Task => Somewhere below are a line with "Image resolution: width=1400" and a later line with "Instruction: Click Sim". Output exactly those lines and all lines between them.

Information supplied =>
******

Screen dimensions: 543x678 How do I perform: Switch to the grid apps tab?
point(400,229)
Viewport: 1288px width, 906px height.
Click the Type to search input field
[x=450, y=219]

******

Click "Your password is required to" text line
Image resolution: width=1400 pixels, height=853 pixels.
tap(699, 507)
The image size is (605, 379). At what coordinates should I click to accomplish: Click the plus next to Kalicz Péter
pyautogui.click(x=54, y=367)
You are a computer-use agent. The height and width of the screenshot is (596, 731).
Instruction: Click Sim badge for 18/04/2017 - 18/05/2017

******

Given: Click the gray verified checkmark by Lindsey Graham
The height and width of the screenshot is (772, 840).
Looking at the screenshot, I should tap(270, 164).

******

Solution for this task =>
Image resolution: width=1400 pixels, height=853 pixels.
tap(699, 507)
The image size is (605, 379). At what coordinates should I click to accomplish: Click the plus next to Kalicz Péter
pyautogui.click(x=54, y=367)
You are a computer-use agent. The height and width of the screenshot is (596, 731).
Instruction: Click Sim badge for 18/04/2017 - 18/05/2017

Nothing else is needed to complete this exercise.